Amparo, is an extraordinary constitutional appeal, which may be filed in federal court, by Mexicans and by foreigners. It is often referred to as a “constitutional protection lawsuit,” which is basically governed by articles 103 and 107 of the Federal Constitution. The amparo proceedings may be used for several purposes: 1) as a defense of the individual guarantees provided in the Constitution; 2) against unconstitutional laws; 3) to review the legality of judicial decisions; 4) against final administrative decisions, awards, and resolutions affecting private parties; or 5) to protect communal right of an agrarian nature. (<?Id.)

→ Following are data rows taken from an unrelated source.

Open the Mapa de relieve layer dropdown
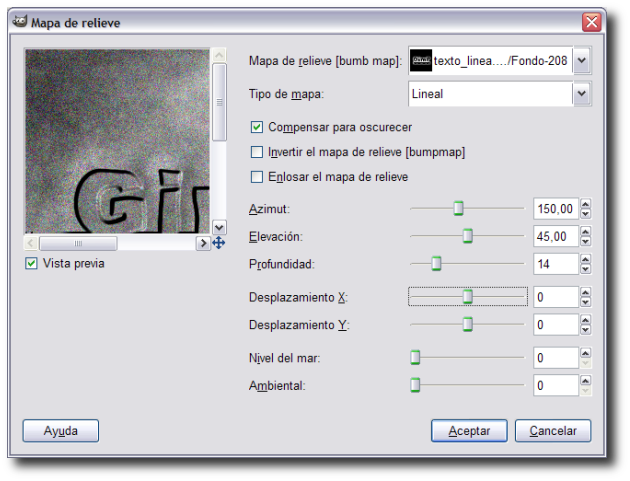The image size is (630, 481). (x=581, y=61)
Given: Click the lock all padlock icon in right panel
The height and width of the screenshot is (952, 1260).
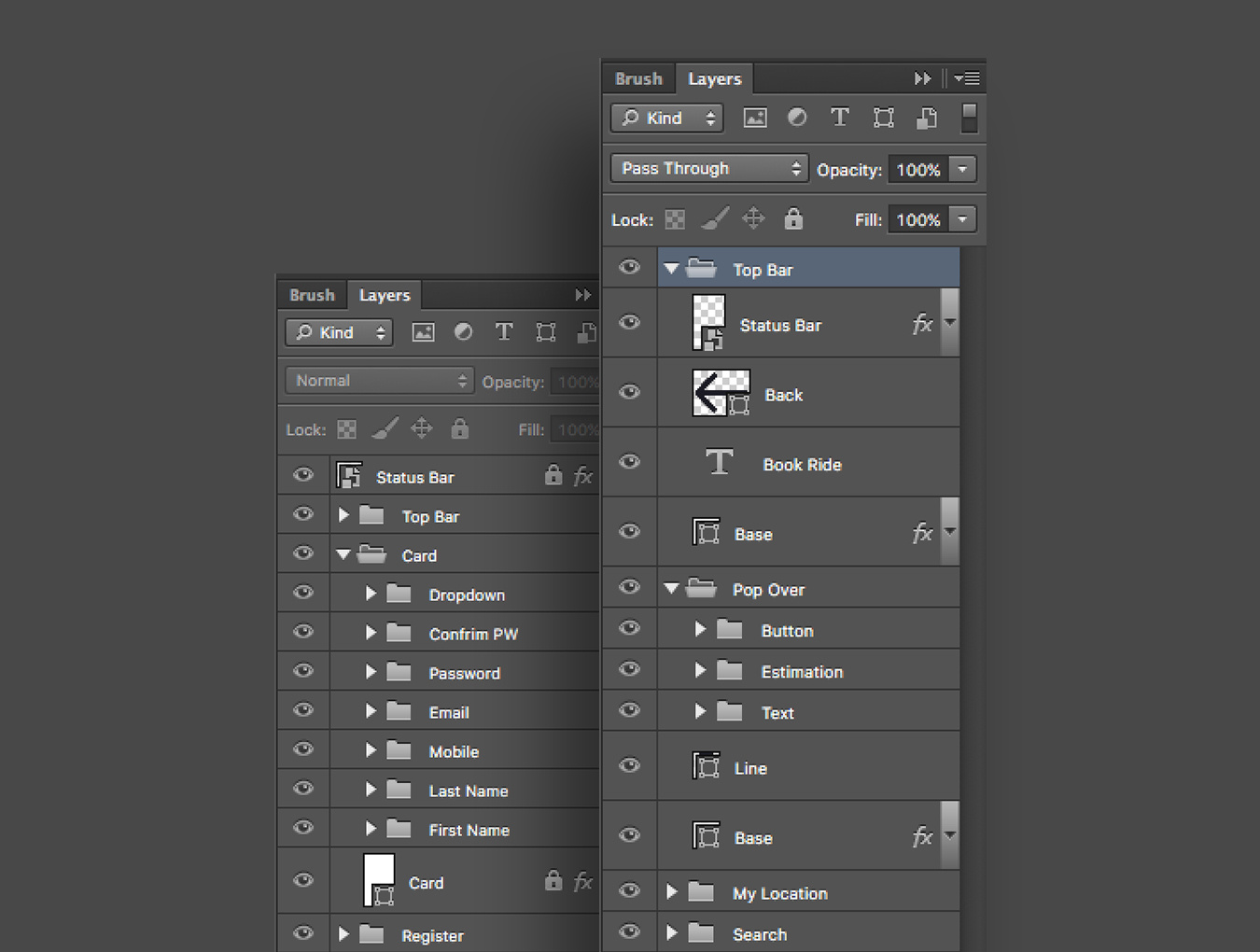Looking at the screenshot, I should pyautogui.click(x=793, y=219).
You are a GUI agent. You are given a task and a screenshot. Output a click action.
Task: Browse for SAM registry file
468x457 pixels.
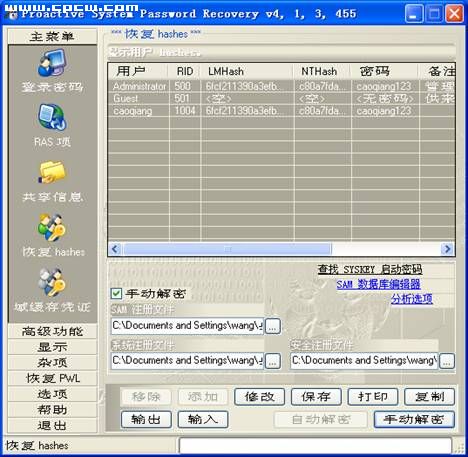[x=272, y=326]
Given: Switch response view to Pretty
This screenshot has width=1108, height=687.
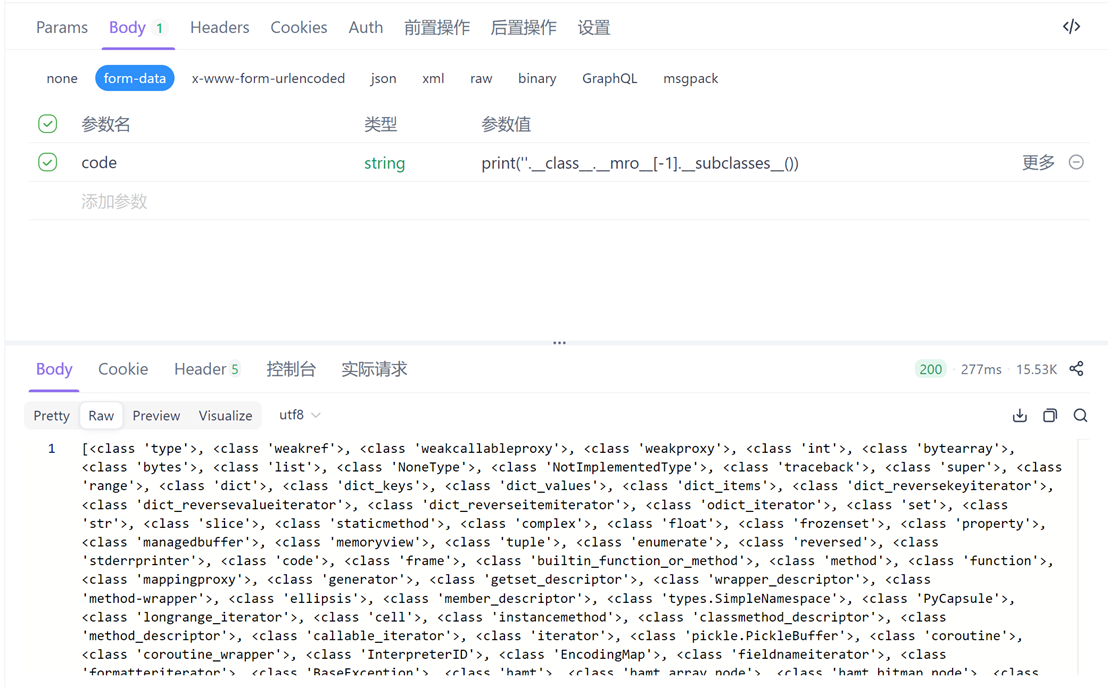Looking at the screenshot, I should 51,415.
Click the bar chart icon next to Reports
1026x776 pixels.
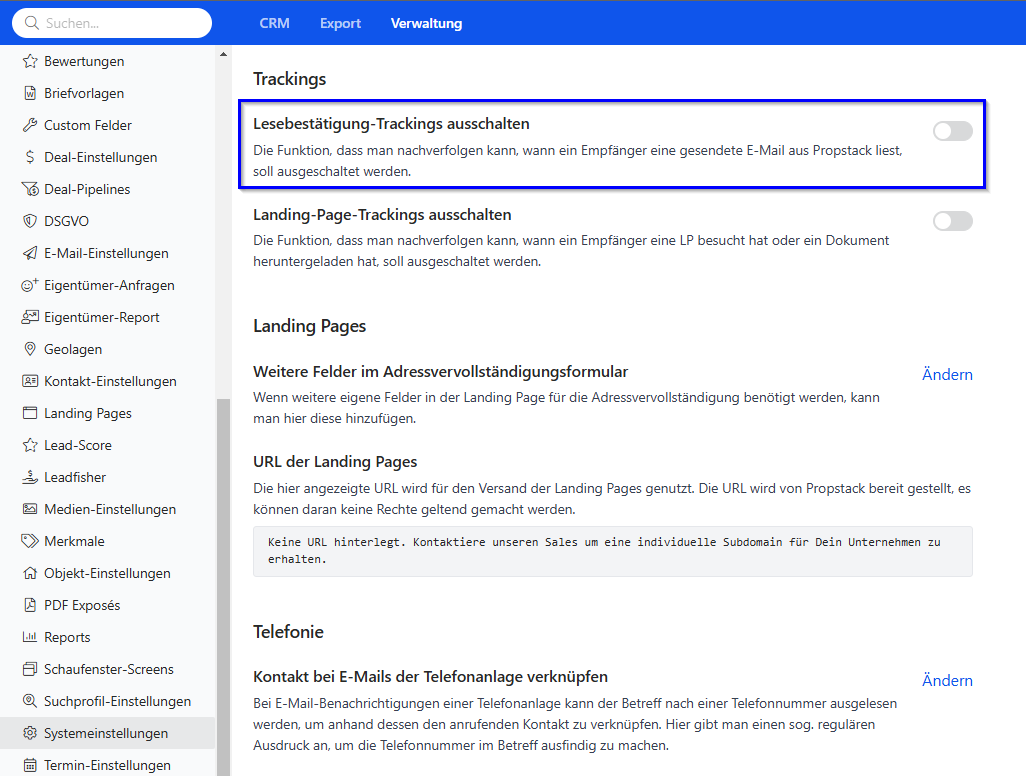click(30, 637)
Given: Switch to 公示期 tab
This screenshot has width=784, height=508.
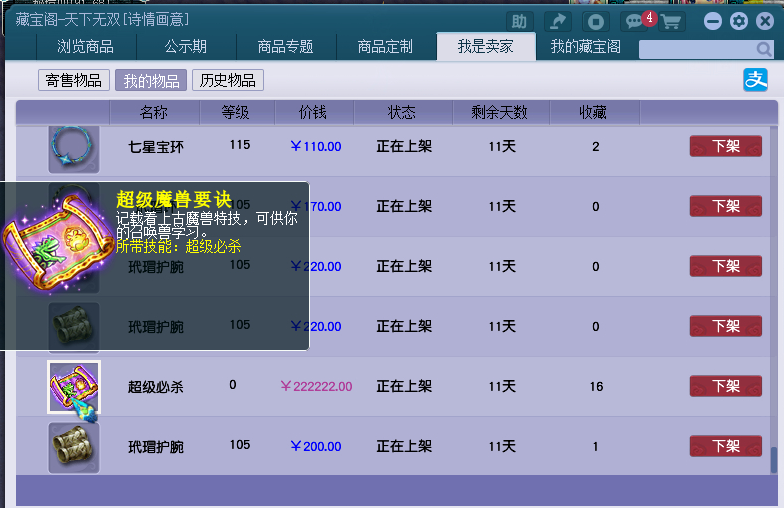Looking at the screenshot, I should [x=185, y=47].
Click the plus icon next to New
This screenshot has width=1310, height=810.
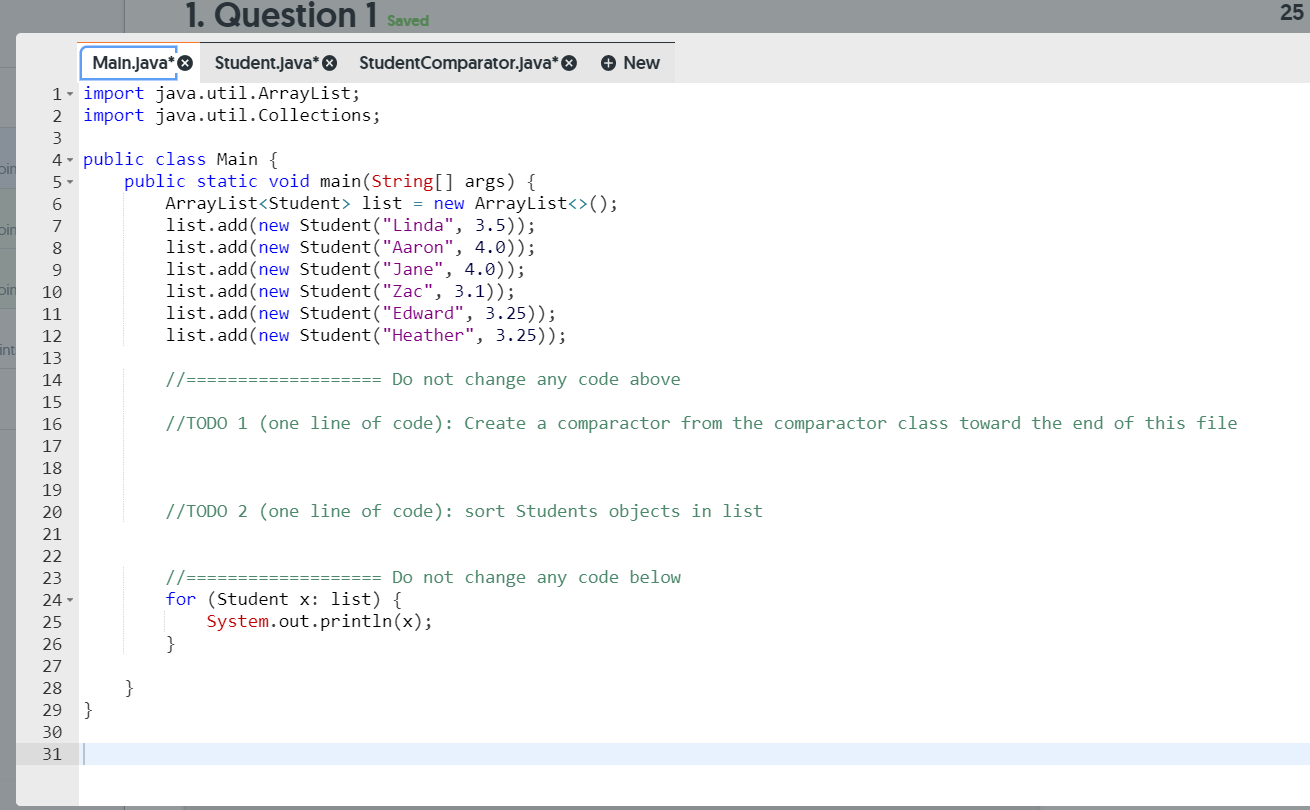point(608,62)
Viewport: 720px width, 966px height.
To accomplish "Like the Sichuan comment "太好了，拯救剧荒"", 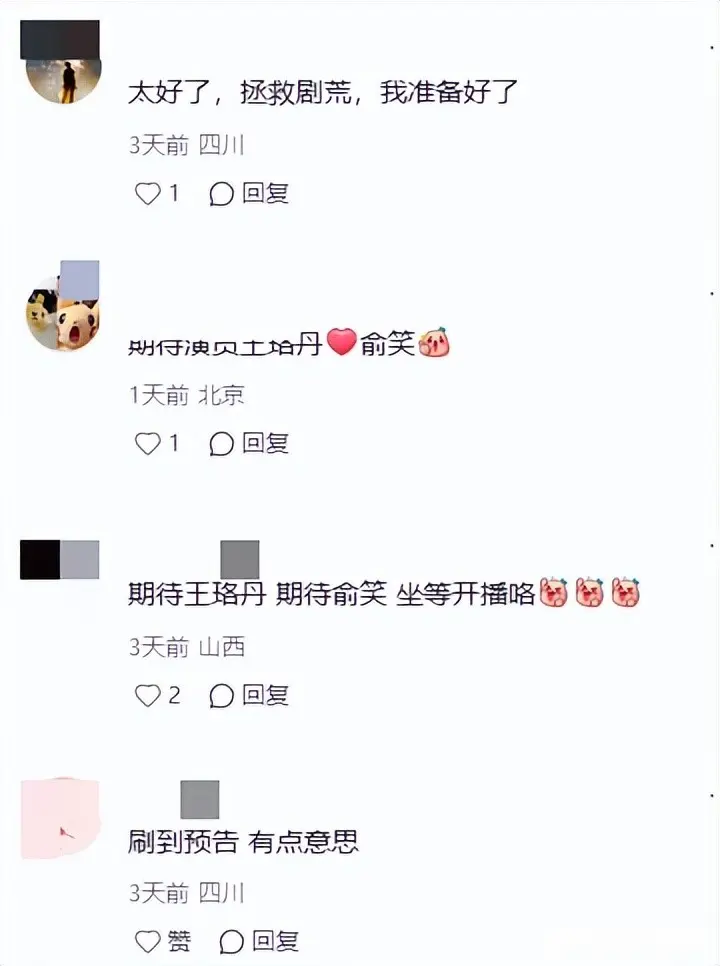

President Enrique Peña Nieto explained that this new legislation provides for the Supreme Court of Justice to remove and prosecute any authority that does not comply with an amparo judgment. In addition, international treaties on human rights to which Mexico is a party will be subject to protection. (Francisco Reséndiz, Peña Nieto Promulga Nueva Ley de Amparo, EL UNIVERSAL (Apr. 2, 2013).)

Moreover, the new Law gives the exceptional power to the Executive and Legislative branches to ask the Supreme Court of Justice to give priority in deciding to law suits on unconstitutional matters, constitutional controversies, and amparo appeals, when there is an urgency to do so due to social interest or to maintain public order. (Id.)

Presidente Peña Nieto highlighted that the new Law will expedite the resolution of amparo lawsuits and strengthen the judiciary. The new Law was debated in Congress for more than two years. President Peña Nieto signed it, in a ceremony held at the receptions hall of the National Palace, which was attended by the leader of the Senate, Ernesto Cordero, and the President of the Supreme Court of Justice, Juán Silva Meza. (Id.)